From the great hall, their way lay through a splendid formal garden in whose center a sunken fountain shot jets of water high above their heads. Peacocks strutted past them on the path.

“Chamberlain, have you forgotten where the emperor’s banquet hall is?” Several of the guests had stopped where the path divided and regarded Parthenius with amused contempt.

“Our Lord and God,” he answered, breathing heavily, “prefers a more intimate room tonight, as we are so small a party. Come this way, please.”

Obediently they went through a door and down a succession of sloping corridors that turned and twisted until they had lost all sense of direction. And it seemed as if at every turn the corridor grew dimmer, dustier, quieter. Conversation died until there was only the shuffle of sandals and the wheezing and puffing of their guide to relieve the silence.

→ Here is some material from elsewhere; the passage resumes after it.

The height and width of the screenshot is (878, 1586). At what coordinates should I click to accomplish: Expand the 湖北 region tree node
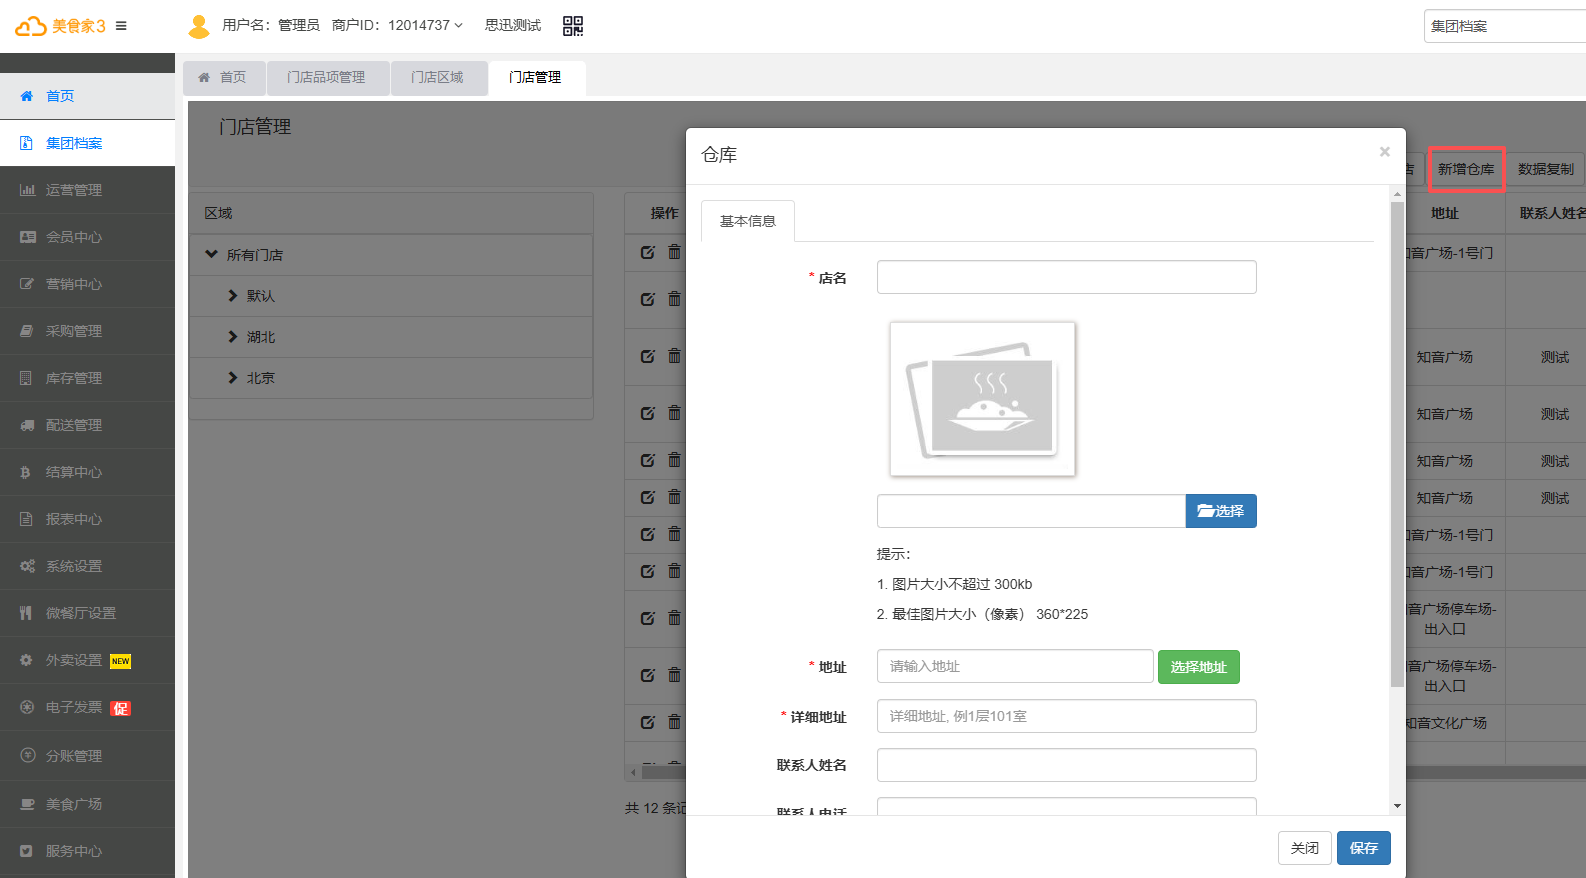click(x=233, y=337)
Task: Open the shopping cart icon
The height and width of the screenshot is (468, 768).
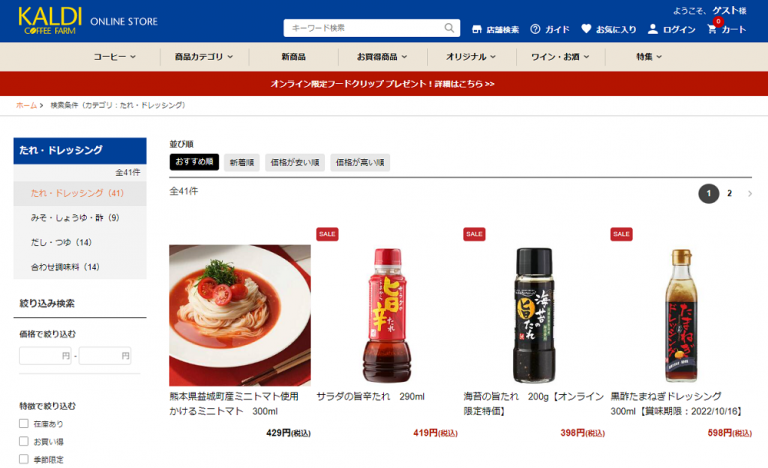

“And just down these steps, my lords and ladies…” A flight of worn stone steps descended into a well of darkness. No, this was all wrong. There was no dining room in the bowels of the palace. The guests bunched together, turned round and found their retreat blocked by a dozen Praetorians who had come up silently behind them. Women turned to their husbands with wild, questioning looks. Pliny caught the city prefect’s eye, but his superior’s face, controlled through years of practice, told him nothing.

“Before you, honored friends, gapes the Portal of Hades, the bourn from whence no man returns. Your Lord and God commands you to join him tonight in the realm of Pluto, his brother god.” Parthenius delivered this speech with the voice and gestures of an actor on the stage. Pliny breathed a silent prayer of thanks that he had not brought Calpurnia, though she had begged and pouted.